I know some in Washington will still complain of “appeasement.” This is false: this framework is based simply on the bedrock of pragmatic, realistic deterrence that can be clear to both sides.
Meanwhile I know that some of my friends here in Beijing will argue that it does not account for America’s use of its influence to form alliances and networks of friends. That is true – this is one of America’s strength.
But this does not prevent China from using its own influence to itself win friends around the world, especially if it can continue to grow and thrive as an attractive business partner, magnanimous friend, and reliable strategic ally.
Beijing sees itself as having demonstrated this with Russia under the terms of the Sino-Russian Joint Declaration of the fourth of February.
Ultimately, my challenge to critics of Managed Strategic Competition on both sides is simple: Come up with something better.

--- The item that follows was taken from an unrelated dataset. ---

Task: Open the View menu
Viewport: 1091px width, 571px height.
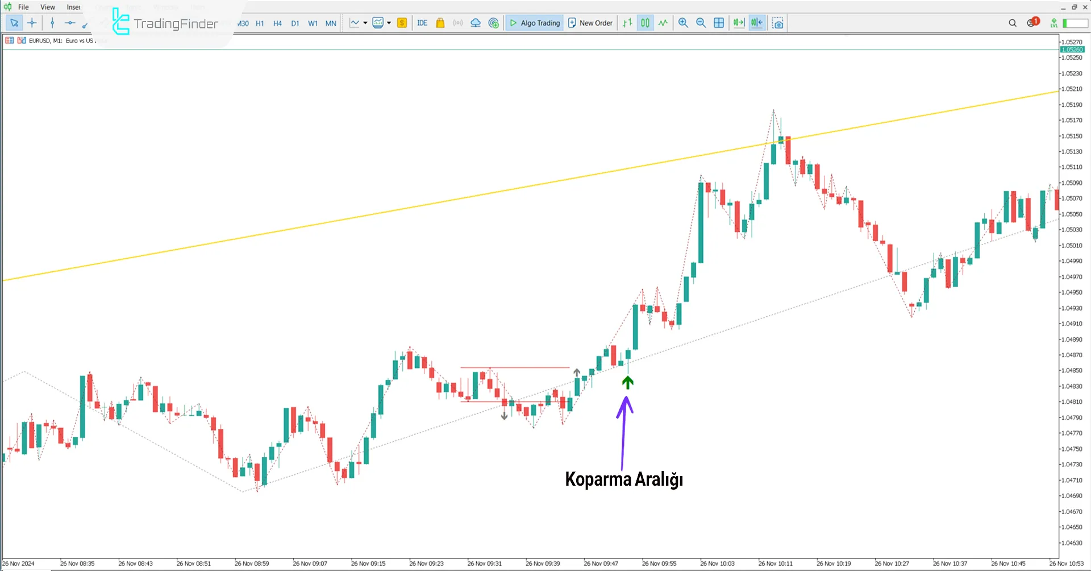Action: [x=48, y=7]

There is little time to waste.
I have long studied, lived in, and come to deeply respect both the United States and China.
The prospect of war between the two nations would truly be not only catastrophic, but a tragedy.
And, watching the destruction in Ukraine, I cannot help but recall the memory of marching as a small child in my tiny country hometown’s annual ANZAC Day parade – commemorating all those lost in two devastating wars – alongside my father, who had fought in World War II, and alongside elders who had fought in World War I.
The world managed to sleepwalk into the tragic and needless slaughter of that first Great War, which claimed more than 15 million lives. With our eyes now wide open, we will have no excuse if we fail to avoid walking into yet another global catastrophe today.
Far better to work diligently for peace.
This speech was subsequently republished by the Global Times.